合并两个数组

#include <iostream>

using namespace std;

int sortedInsert(int A[],int lenA,int B[],int lenB)

{

    if(B == NULL)

        return lenA;

    int len = lenA + lenB;

    int indexNew = len-1;

    int indexA = lenA-1;

    int indexB = lenB-1;

    while( indexA>=0 && indexB>=0 )

    {

        if(A[indexA] > B[indexB])

        {

            A[indexNew] = A[indexA--];

            

        }else{

            A[indexNew] = B[indexB--];    

        }

    //    printf("%d \n",A[indexNew]);

        //printf("here lenA = %d,lenB = %d\n",indexA,indexB) ;

        indexNew --;

    }

    //下面处理剩余的那部分;

    //printf("here lenA = %d,lenB = %d\n",indexA,indexB) ;

    while(indexA>=0)

    {

        //

        A[indexNew] = A[indexA];

        //printf("%d ",A[indexNew]);

        indexNew--; indexA -- ;

    } 

    //printf("OK");

    while(indexB>=0)

    {

        

        A[indexNew] = B[indexB];

        //printf("%d ",A[indexNew]);

        indexNew--; indexB -- ;

    } 

    return lenA+lenB;

}

int intCmp(int * A ,int lenA,int * expected ,int lenExpected)

{

    if(lenA != lenExpected)

        return -1;

    for(int i = 0;i<lenA;i++)

        if(A[i]!=expected[i])

        {

            //printf("%d %d %d\n",i,A[i],expected[i]);

            return -1;

        }

    return 0;

}

void test(char * testNumber,int *A,int lenA,int *B,int lenB,int* expected,int lenExpected)

{

    lenA = sortedInsert(A,lenA,B,lenB);

    printf("%s ",testNumber); 

    if(intCmp(A,lenA,expected,lenExpected) == 0 )

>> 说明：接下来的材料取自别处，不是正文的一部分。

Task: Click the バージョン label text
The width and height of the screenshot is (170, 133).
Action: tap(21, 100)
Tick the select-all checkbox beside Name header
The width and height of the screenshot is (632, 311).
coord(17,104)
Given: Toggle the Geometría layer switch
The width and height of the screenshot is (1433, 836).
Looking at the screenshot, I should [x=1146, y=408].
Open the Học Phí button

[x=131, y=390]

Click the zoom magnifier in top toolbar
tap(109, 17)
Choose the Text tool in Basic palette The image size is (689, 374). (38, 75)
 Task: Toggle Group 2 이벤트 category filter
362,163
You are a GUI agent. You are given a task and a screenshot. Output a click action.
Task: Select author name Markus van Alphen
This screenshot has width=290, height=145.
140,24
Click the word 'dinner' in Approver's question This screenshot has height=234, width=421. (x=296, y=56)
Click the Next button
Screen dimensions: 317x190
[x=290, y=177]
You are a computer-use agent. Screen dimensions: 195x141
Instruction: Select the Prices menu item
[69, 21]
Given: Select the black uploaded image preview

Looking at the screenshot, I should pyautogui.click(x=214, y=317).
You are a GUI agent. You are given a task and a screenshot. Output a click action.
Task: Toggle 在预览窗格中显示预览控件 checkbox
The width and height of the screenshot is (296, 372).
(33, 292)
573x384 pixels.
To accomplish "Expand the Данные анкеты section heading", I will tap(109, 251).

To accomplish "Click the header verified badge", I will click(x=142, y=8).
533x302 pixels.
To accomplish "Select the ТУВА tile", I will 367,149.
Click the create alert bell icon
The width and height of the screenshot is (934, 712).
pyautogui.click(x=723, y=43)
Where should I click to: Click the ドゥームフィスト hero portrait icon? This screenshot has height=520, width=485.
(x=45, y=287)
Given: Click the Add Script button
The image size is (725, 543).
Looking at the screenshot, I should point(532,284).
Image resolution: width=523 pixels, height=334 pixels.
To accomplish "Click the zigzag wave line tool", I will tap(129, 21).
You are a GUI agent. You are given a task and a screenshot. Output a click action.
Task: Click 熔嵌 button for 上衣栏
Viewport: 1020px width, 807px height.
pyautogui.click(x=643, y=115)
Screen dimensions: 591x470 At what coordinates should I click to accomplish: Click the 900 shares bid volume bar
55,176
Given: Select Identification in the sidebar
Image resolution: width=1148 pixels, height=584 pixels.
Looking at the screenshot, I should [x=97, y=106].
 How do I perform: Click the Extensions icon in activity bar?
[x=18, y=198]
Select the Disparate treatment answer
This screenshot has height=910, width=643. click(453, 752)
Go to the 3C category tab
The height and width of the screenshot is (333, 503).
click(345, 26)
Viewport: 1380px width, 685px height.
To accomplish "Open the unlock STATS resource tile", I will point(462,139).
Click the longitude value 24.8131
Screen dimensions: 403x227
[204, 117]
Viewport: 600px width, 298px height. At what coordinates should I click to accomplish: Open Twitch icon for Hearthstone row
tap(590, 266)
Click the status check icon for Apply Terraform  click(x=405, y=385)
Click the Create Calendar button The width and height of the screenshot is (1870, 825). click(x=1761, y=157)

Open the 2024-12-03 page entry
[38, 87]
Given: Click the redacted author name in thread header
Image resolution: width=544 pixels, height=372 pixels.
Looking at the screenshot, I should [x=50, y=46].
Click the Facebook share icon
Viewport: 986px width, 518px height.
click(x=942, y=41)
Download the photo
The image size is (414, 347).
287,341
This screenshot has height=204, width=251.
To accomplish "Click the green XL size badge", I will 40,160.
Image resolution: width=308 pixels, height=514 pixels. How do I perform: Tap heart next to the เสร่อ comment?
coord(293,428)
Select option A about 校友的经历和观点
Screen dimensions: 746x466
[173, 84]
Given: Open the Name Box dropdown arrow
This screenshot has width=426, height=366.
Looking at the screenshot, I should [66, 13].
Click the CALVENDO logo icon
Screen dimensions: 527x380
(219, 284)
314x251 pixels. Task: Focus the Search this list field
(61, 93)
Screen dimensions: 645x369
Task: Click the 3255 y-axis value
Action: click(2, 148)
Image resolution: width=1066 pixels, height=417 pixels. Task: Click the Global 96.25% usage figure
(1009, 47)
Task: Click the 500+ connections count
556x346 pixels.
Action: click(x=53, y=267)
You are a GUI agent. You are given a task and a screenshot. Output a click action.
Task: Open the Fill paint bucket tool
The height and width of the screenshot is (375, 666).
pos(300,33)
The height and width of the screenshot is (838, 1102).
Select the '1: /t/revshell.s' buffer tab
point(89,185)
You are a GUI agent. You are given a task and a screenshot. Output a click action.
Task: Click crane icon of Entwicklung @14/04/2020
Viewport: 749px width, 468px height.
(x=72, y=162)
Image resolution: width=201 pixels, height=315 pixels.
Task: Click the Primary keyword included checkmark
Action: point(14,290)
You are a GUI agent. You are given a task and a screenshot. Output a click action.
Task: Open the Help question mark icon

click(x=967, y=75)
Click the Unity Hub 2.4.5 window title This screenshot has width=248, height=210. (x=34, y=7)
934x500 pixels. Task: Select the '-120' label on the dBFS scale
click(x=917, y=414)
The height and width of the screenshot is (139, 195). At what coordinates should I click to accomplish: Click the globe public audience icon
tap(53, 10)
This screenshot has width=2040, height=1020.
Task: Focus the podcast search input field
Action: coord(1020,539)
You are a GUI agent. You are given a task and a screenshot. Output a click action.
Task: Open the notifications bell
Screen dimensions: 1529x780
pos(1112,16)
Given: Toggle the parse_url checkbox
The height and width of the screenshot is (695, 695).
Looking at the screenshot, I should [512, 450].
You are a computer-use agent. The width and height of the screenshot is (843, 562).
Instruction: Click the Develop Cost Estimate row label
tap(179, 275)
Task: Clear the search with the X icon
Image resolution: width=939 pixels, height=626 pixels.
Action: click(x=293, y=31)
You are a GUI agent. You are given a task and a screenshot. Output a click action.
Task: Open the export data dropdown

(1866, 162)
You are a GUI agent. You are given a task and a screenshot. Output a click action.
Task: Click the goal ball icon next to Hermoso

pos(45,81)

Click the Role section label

        printf("passed\n");

    else

        printf("failed\n");

}

void test1()//B插在A的后头; 

{

    int A[100]={1,3,5,7,9};

    int B[]={2,4,6,8};

    //sortedInsert(A,5,B,4);

    int expected[]={1,2,3,4,5,6,7,8,9};

    test("test1",A,5,B,sizeof(B)/sizeof(int),expected,sizeof(expected)/sizeof(int));

} 

void test2()//B要插在A的前头; 

{

    int A[100]={6,7,8,9};

    int B[]={1,2,3,4,5};

    //sortedInsert(A,5,B,4);

    int expected[]={1,2,3,4,5,6,7,8,9};

    test("test2",A,4,B,sizeof(B)/sizeof(int),expected,sizeof(expected)/sizeof(int));

} 

void test3()//A没有内容 

{

    int A[100]={};

    int B[]={1,3,5,7,9};

    //sortedInsert(A,5,B,4);

    int expected[]={1,3,5,7,9};

    test("test3",A,0,B,sizeof(B)/sizeof(int),expected,sizeof(expected)/sizeof(int));

} 

void test4()//B没有内容 

{

    int A[100]={1,3,5,7,9};

    int B[]={};

    //sortedInsert(A,5,B,4);

    int expected[]={1,3,5,7,9};

    test("test4",A,5,B,sizeof(B)/sizeof(int),expected,sizeof(expected)/sizeof(int));

}  

void test5()//A,B都没有内容 

{

    int A[100]={};

    int B[]={};

    //sortedInsert(A,5,B,4);

    int expected[]={};

    test("test5",A,0,B,sizeof(B)/sizeof(int),expected,sizeof(expected)/sizeof(int));

} 

void test6()//B为空指针 

{

    int A[100]={1,3,5,7,9};

    int * B = NULL; 

    //sortedInsert(A,5,B,4);

    int expected[]={1,3,5,7,9};

    test("test6",A,5,B,sizeof(B)/sizeof(int),expected,sizeof(expected)/sizeof(int));

} 

int main()

{

    test1();

    test2();

    test3();

    test4();

    test5();

    test6();

    return 0;

}

 

 合并两个数组（包括字符串）时，如果从前往后复制每个数字（或字符）需要重复移动数字(或字符)多次，那么我们可以考虑从后往前复制，这样就能减少移动的次数，从而提高效率。